◆ YOUR TASK: The lines to extract run from the first line of the entries through the line that contains "Select the 1分钟"; reproduce exactly those lines and no others.

══ DATA EXTRACT ══

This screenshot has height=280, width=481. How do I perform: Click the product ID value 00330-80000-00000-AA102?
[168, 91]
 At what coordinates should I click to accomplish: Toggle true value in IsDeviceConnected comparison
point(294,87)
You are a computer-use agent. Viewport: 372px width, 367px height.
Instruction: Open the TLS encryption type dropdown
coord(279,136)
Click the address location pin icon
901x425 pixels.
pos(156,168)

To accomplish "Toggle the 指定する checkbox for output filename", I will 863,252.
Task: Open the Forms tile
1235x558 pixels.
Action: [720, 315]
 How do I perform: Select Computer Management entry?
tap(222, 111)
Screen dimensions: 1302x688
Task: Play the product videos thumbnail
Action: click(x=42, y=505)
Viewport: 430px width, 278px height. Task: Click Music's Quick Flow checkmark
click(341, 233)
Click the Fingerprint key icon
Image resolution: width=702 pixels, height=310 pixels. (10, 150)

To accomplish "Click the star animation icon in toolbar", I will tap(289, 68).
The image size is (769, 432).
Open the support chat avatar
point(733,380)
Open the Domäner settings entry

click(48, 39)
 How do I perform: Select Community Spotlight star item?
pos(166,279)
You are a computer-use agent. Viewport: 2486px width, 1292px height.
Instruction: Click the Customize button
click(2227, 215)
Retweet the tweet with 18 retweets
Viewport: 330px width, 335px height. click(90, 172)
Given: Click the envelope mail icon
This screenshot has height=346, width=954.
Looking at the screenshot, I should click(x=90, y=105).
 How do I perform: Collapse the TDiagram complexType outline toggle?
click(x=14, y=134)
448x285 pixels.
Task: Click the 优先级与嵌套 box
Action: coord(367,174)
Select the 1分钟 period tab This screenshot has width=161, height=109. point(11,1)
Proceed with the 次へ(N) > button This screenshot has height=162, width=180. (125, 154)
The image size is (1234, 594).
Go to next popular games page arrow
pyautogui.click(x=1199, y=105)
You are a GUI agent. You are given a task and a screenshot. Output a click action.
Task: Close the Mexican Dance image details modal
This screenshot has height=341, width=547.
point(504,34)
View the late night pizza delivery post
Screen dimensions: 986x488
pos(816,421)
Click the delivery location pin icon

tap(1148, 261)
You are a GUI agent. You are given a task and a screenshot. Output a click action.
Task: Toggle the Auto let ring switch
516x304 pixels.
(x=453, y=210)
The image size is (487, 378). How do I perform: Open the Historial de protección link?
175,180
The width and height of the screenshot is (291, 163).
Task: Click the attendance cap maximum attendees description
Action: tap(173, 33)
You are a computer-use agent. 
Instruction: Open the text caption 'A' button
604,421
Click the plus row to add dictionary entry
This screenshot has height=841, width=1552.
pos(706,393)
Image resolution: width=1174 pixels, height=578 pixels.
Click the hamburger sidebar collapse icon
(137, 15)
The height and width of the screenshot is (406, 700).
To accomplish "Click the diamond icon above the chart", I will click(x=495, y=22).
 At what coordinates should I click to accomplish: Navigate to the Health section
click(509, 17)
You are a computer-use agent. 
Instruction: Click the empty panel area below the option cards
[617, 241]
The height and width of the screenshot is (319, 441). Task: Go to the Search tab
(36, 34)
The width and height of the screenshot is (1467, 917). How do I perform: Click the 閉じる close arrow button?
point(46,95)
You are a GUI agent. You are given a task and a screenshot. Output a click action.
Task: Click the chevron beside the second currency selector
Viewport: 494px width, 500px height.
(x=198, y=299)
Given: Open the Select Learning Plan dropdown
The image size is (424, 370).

═══

◆ YOUR RESPONSE:
This screenshot has height=280, width=481. How do I perform: Click the product ID value 00330-80000-00000-AA102?
[168, 91]
 At what coordinates should I click to accomplish: Toggle true value in IsDeviceConnected comparison
point(294,87)
You are a computer-use agent. Viewport: 372px width, 367px height.
Instruction: Open the TLS encryption type dropdown
coord(279,136)
Click the address location pin icon
901x425 pixels.
pos(156,168)

To accomplish "Toggle the 指定する checkbox for output filename", I will 863,252.
Task: Open the Forms tile
1235x558 pixels.
Action: [720, 315]
 How do I perform: Select Computer Management entry?
tap(222, 111)
Screen dimensions: 1302x688
Task: Play the product videos thumbnail
Action: click(x=42, y=505)
Viewport: 430px width, 278px height. Task: Click Music's Quick Flow checkmark
click(341, 233)
Click the Fingerprint key icon
Image resolution: width=702 pixels, height=310 pixels. (10, 150)

To accomplish "Click the star animation icon in toolbar", I will tap(289, 68).
The image size is (769, 432).
Open the support chat avatar
point(733,380)
Open the Domäner settings entry

click(48, 39)
 How do I perform: Select Community Spotlight star item?
pos(166,279)
You are a computer-use agent. Viewport: 2486px width, 1292px height.
Instruction: Click the Customize button
click(2227, 215)
Retweet the tweet with 18 retweets
Viewport: 330px width, 335px height. click(90, 172)
Given: Click the envelope mail icon
This screenshot has height=346, width=954.
Looking at the screenshot, I should click(x=90, y=105).
 How do I perform: Collapse the TDiagram complexType outline toggle?
click(x=14, y=134)
448x285 pixels.
Task: Click the 优先级与嵌套 box
Action: coord(367,174)
Select the 1分钟 period tab This screenshot has width=161, height=109. point(11,1)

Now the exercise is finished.